Suisse: Le PIB a bondi de 7,2% au troisième trimestre

L’évolution du PIB suisse entre juillet et septembre dépasse les prévisions les plus optimistes des économistes mais le Produit Intérieur Brut accuse toujours un recul de 2% par rapport à son niveau d’avant-crise du Covid-19.

En Suisse, deux tiers des sociétés estiment qu’il faudra attendre 2022 avant de retrouver le niveau d’affaires qui prévalait avant l’éclatement de la pandémie (archives).

En Suisse, deux tiers des sociétés estiment qu’il faudra attendre 2022 avant de retrouver le niveau d’affaires qui prévalait avant l’éclatement de la pandémie (archives).

KEYSTONE/OLIVIER MAIRE

Les mois d’été se sont révélés favorables pour l’économie helvétique. Le produit intérieur brut (PIB) de la Suisse a bondi de 7,2% au troisième trimestre comparé au partiel précédent, porté par la demande intérieure et une partie du secteur tertiaire, indique mardi le Secrétariat d’Etat à l’économie (Seco). Cette hausse intervient après une chute de 8,6% lors des six premiers mois de l’année, causée par la pandémie de coronavirus.

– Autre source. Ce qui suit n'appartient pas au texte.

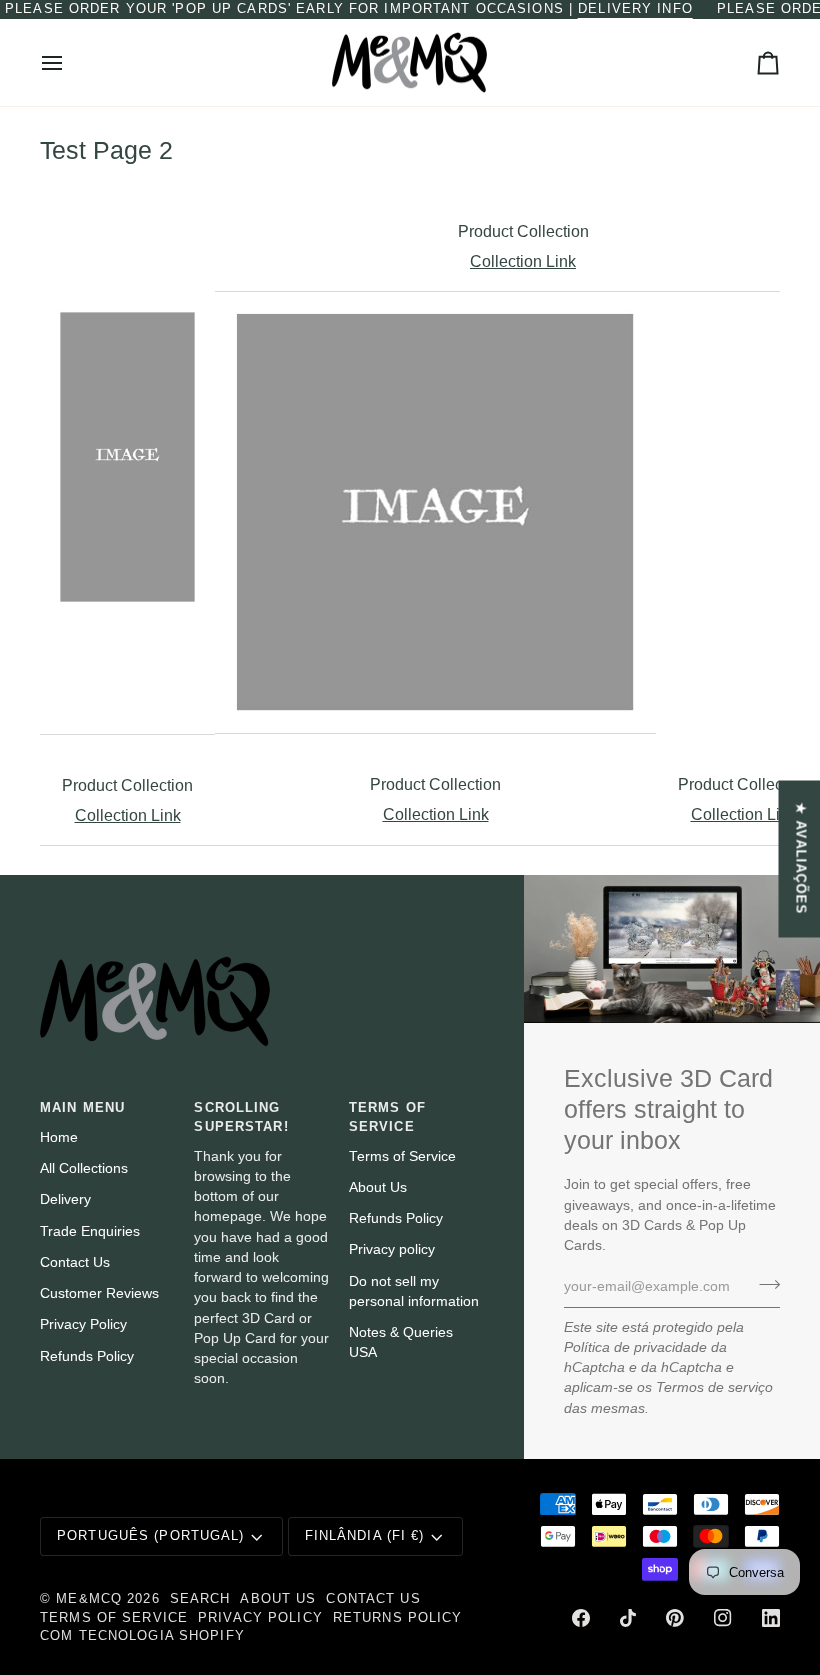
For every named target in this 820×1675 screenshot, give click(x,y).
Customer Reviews (99, 1293)
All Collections (84, 1168)
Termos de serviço (714, 1387)
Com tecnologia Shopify (142, 1636)
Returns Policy (398, 1618)
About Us (378, 1187)
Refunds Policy (87, 1356)
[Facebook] (581, 1618)
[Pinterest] (675, 1618)
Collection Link (523, 261)
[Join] (763, 1284)
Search (200, 1599)
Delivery (65, 1199)
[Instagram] (723, 1618)
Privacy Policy (83, 1324)
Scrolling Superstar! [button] (241, 1117)
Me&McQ (89, 1599)
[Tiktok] (628, 1618)
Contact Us (75, 1262)
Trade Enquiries (90, 1231)
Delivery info (635, 9)
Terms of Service (402, 1156)
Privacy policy (392, 1249)
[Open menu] (70, 63)
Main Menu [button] (82, 1108)
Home (59, 1137)
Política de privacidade (635, 1347)
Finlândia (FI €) (365, 1536)
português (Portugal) (151, 1536)
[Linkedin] (771, 1618)
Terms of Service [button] (387, 1117)
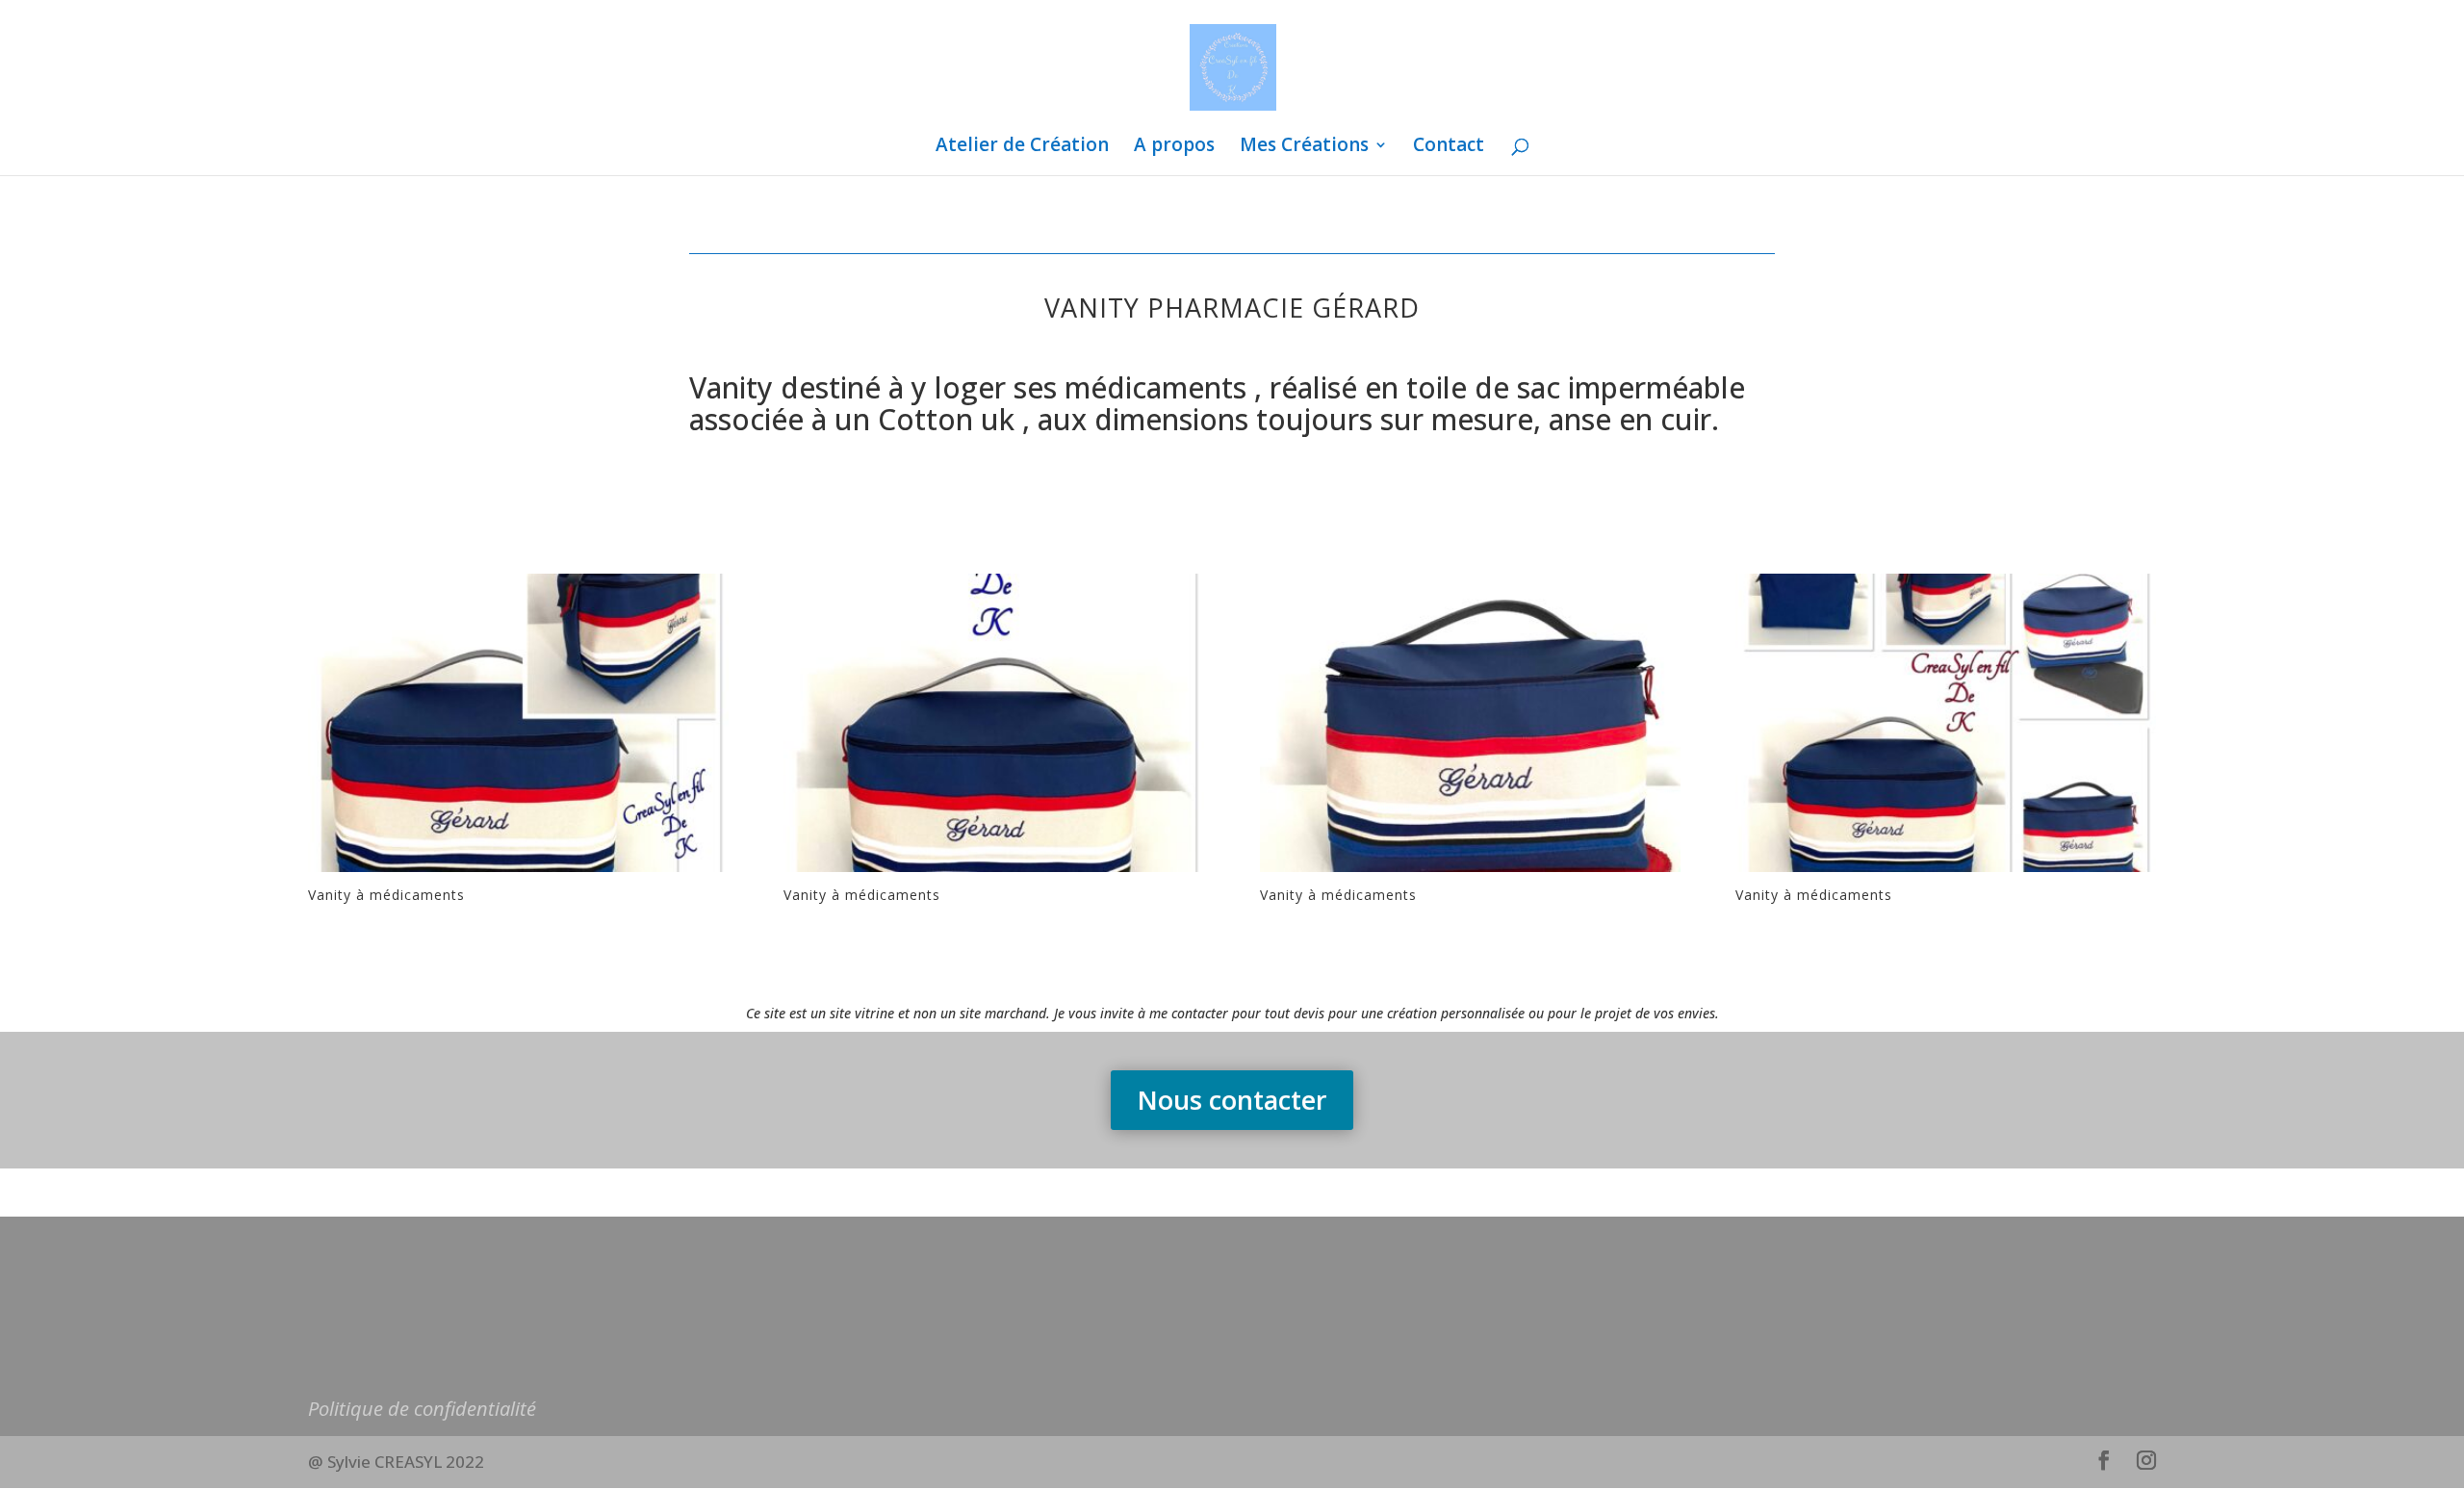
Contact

L’évolution du PIB entre juillet et septembre dépasse les prévisions les plus optimistes des économistes interrogés par AWP, qui tablaient sur une croissance comprise entre 5,0% et 7,0%.

Malgré cette embellie au troisième trimestre et un rattrapage des trois quarts de la baisse subie lors des six premiers mois de 2020, le PIB accuse toujours un recul de 2% par rapport à son niveau d’avant-crise du Covid-19, à la fin de l’année dernière, précise le Seco dans son communiqué. La Suisse a cependant montré jusqu’ici davantage de résilience face aux difficultés posées par le coronavirus que les pays voisins.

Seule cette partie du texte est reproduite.